Auch die Rückseite ist toll. Ziemlich kurz, beinahe ein improvisierter Session-Song, dennoch von bezwingendem Doo-Wop-Charme.
A- und B-Seite zusammen gerade mal 4 Minuten lang. Aber diese vier sind mir verdammt viel wert.


Emmylou Harris: Two More bottles Of Wine / Defying Gravity 1978 D-WB

Manche Interpreten habe ich mehr oder minder komplett auf LP, aber kaum Singles von ihnen. Emmylou ist so ein Fall. Sie war für mich von Anfang an ein klassischer LP-Artist. Singles habe ich eher stehen gelassen als gekauft, jedenfalls nie danach gesucht. Keine Ahnung, wie viele bei uns veröffentlicht wurden.
Diese hier habe ich aus zwei Gründen reingenommen. Zum einen darf Emmylou natürlich hier nicht zu kurz kommen, zum anderen enthält sie in meinen Ohren wirklich eins der Highlights ihres Schaffens.
Beide Seiten sind Auskopplungen aus ihrer LP „Quarter Moon In A Ten Cent Town“. Die A-Seite ist ein toller D.McClinton-Song, ein ganz prima Country-Rocker, in meinen Ohren von der Produktion her allerdings etwas trocken und stumpf; wie einige andere von der LP. Dennoch enthält die Platte aber mindestens zwei unglaublich schöne Songs, wovon einer hier die B-Seite ist, der Jesse Winchester-Song „Defying Gravity“.
Wunderschön diese einfache wie wirkungsvolle Melodieführung. Einem melodischen Aufschwingen folgt jedes Mal eine fallende Sequenz. Extrem einfach gemacht, dennoch von einer Wirkung, der man sich nicht entziehen kann. Zumal nicht in Kombination mit dieser Stimme und dem feinen Arrangement.
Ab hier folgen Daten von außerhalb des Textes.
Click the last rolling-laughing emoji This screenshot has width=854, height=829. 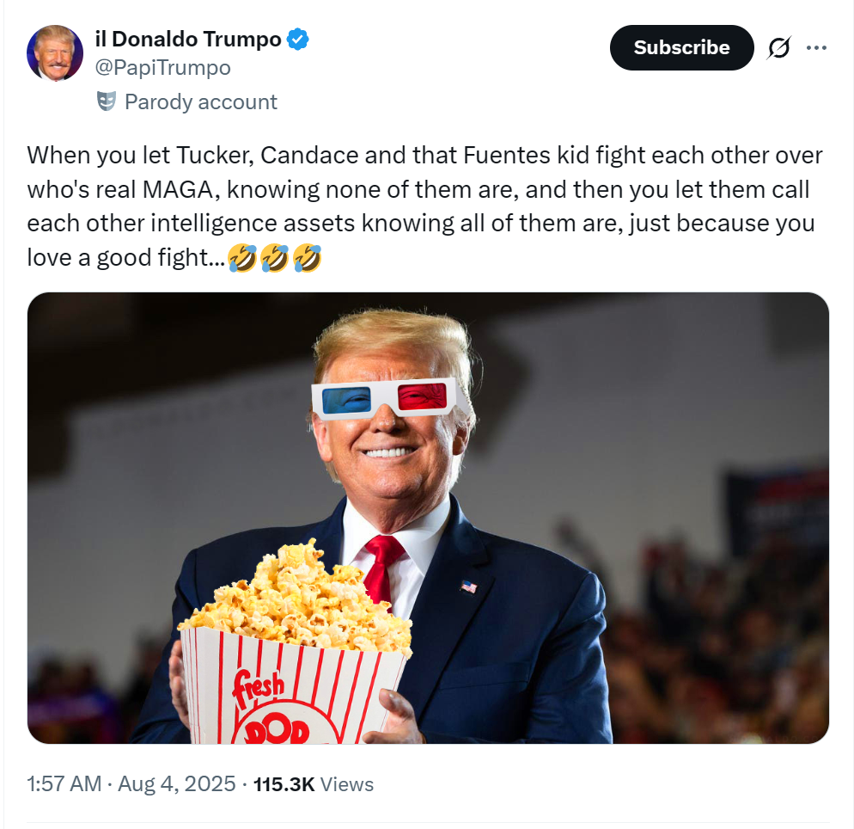tap(308, 257)
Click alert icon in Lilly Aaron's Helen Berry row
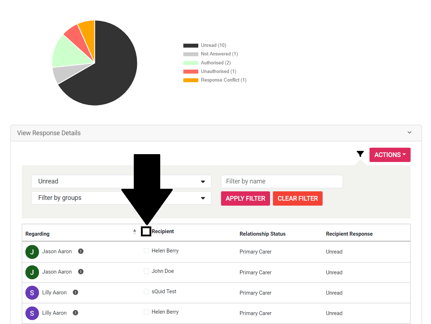This screenshot has height=324, width=431. tap(75, 313)
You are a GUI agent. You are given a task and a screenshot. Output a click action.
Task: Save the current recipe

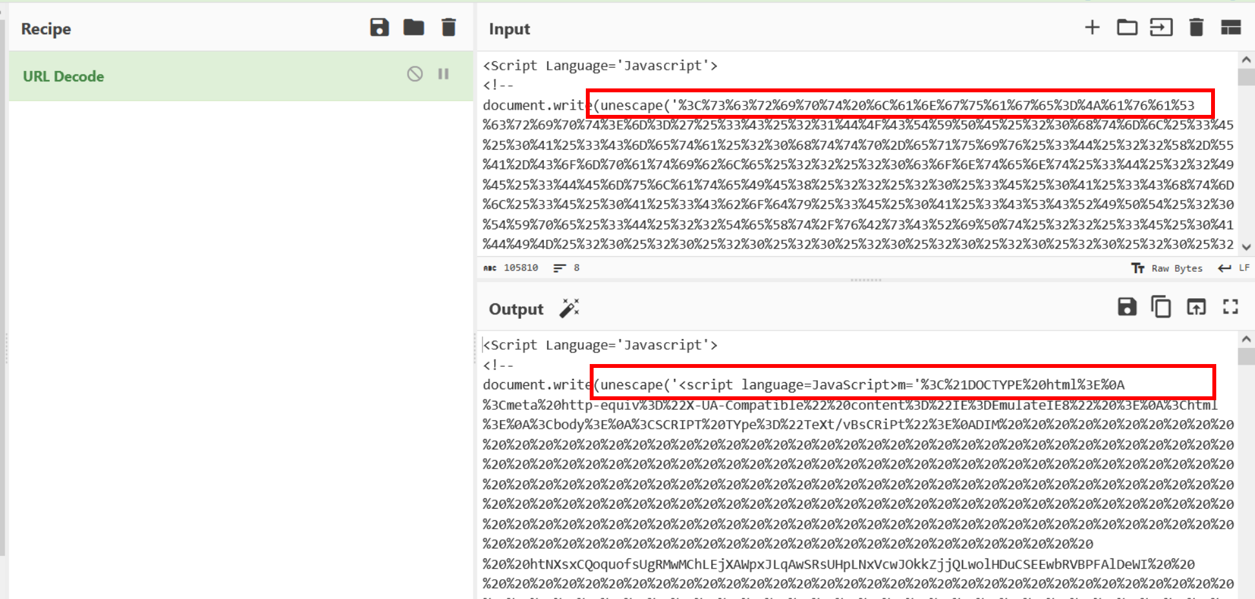pos(380,27)
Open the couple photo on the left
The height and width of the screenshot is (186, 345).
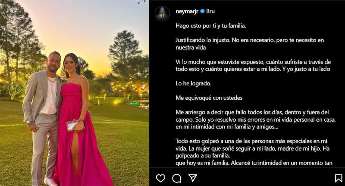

Jesus And The Mary Chain: HappyWhen It Rains / Everything´s Alright when You´re Down 1987 UK-Bianco Y Negro

Eine Band wie eine Offenbarung damals. Obwohl es das für meine Ohren brutalste Konzert meines Lebens war -sie hatten gerade ihre erste Single auf Creation veröffentlicht- habe ich sie von Anfang an wegen dieser wunderbaren Melodien, die sich auch unter der harten und düsteren Schale nicht verstecken ließen, sehr gemocht. Mehr noch, ihre Songs bekamen gerade durch das seltsame Ungleichgewicht von Schönheit und Lärm dieses ganz eigentümlich Sinistre, das ich von keiner anderen Band kenne. Auf seine Weise ebenso naiv wie großartig und düstere Unschuld pur. Die Beach Boys in der Unterwelt.
Happy When It Rains (wie auch die Rückseite) kommt für J&MC-Verhältnisse beinahe fröhlich und behende daher mit einer zwingenden Songdynamik, dennoch hat es den typischen Touch, den man bei ihnen nicht missen möchte. Feines Feedback-Gequietsche auf der Flip inclusive.